* _Exercise directions_
One number is the whole answer: how many lines of the records include "options".

(Collected data entries)

----------------

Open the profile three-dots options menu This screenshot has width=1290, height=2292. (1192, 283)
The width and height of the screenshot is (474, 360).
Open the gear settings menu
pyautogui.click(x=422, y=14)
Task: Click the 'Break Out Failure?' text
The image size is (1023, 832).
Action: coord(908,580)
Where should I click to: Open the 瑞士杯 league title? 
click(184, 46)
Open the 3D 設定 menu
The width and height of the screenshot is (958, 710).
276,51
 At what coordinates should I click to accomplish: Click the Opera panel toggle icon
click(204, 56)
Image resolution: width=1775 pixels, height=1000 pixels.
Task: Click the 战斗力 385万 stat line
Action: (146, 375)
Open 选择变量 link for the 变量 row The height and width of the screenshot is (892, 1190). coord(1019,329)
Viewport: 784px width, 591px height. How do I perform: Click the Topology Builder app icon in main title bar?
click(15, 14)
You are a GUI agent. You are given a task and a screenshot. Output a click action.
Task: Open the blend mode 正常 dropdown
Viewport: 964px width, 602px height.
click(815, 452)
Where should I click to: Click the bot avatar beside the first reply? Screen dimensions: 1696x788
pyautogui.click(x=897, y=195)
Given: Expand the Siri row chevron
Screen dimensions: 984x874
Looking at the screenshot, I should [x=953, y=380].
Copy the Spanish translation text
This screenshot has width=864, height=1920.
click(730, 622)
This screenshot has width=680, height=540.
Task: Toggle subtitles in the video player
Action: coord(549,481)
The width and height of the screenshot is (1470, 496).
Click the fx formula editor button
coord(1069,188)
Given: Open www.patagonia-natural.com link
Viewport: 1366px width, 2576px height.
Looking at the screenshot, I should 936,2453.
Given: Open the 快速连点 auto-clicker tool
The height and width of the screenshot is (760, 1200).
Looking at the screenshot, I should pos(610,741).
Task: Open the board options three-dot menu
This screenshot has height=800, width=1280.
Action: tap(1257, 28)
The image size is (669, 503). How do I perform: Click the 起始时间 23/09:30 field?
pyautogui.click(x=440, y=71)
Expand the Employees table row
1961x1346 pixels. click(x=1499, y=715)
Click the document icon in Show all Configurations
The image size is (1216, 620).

----------------

* _Solution below_
2